Policy Recommendations in Age of Personal Genomics.

As whole-genome sequencing has become engrained in research efforts at Duke as it is at other places and is slowly and surely finding its way into clinics, the Presidential Commission for the Study of Bioethical Issues issued its first self-initiated report on the matter in October under the heading Privacy and Progress in Whole-Genome Sequencing. The report and its dozen recommendations were intended to be forward-looking, for incorporation into future policy decisions and as guidance for the research community at large, said Nita Farahany, a professor in the Law School and the IGSP, who sits on the President’s Commission.

“If you wait until after whole-genome sequencing is widespread in databases before putting measures in place – at that point it could be too late.”
—Nita Farahany

“The report is meant to be prospective with the understanding that, once information is out, it’s really impossible to put back in,” she said. “If you wait until after whole-genome sequencing is widespread in databases before putting measures in place – at that point it could be too late.”

Commission Chair Amy Gutmann, President of the University of Pennsylvania, said that the goal was to strike a balance between the medical potential of whole-genome sequencing and the potential for risk related to issues of privacy and data access.
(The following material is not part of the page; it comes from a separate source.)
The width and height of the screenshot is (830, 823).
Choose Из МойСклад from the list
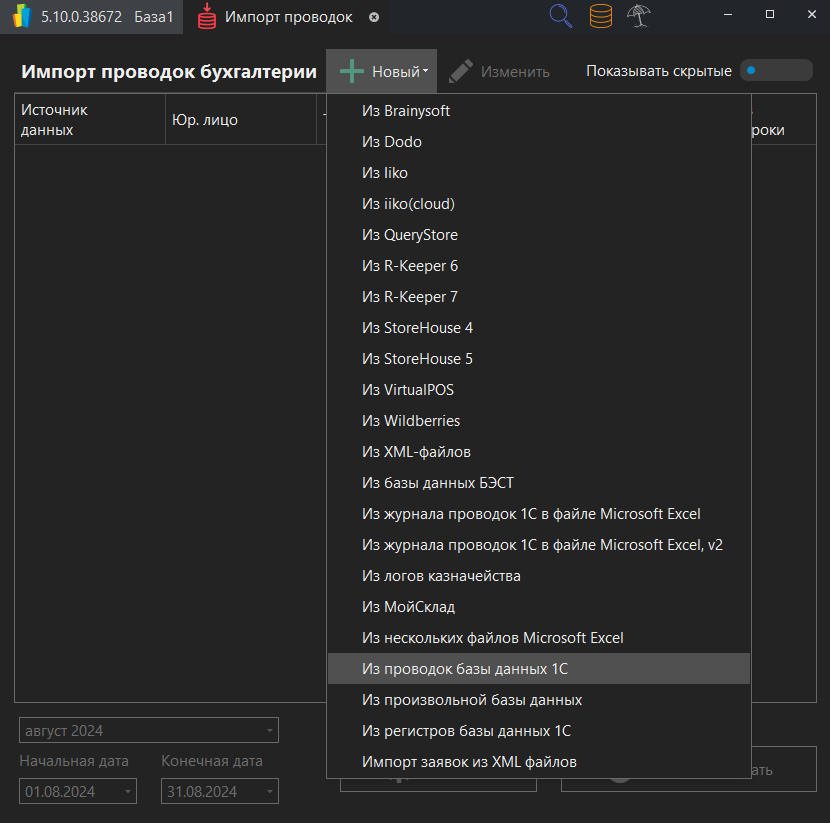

“The life-saving potential of genome sequencing depends on gathering genetic information from many thousands (perhaps millions) of individuals, most of whom will not directly benefit from the research,” Gutmann said in a press statement. “Those who are willing to share some of the most intimate information about themselves for the sake of medical progress should be assured appropriate confidentiality, for example, about any discovered genetic variations that link to increased likelihood of certain diseases, such as Alzheimer’s, diabetes, heart disease and schizophrenia. Without such assurance in place, individuals are less likely to voluntarily supply the data that have the potential to benefit us all with life-saving treatments for genetic diseases. Everyone stands to gain immensely from our society taking the necessary steps to protect privacy in order to facilitate progress in this era of whole genome sequencing.”

The recommendations encourage baseline protections on sequence data and against surreptitious genome sequencing. They are meant as a guide to ethical use, access and safeguards of genomic information.

Farahany says that, for her, the potential for misuse of the information is perhaps the biggest worry. “The Genetic Information Non-Discrimination Act goes only some of the way in affording protection, and it isn’t clear how strong GINA really is,” she said of the law prohibiting use of genetic information by employers and health insurance companies. There are still big questions at play, too, in terms of how people will identify with their own genetic information and how and whether they will want to protect or share it.

On these and related issues, there is still plenty left for the Commission to do in future reports, when it comes to informed consent, data sharing, individual rights, and more. “There is a lot of thinking to be done about how little we actually know about the genome today, how many decisions could be made based on limited knowledge now, and the potential for damage that might result,” Farahany said.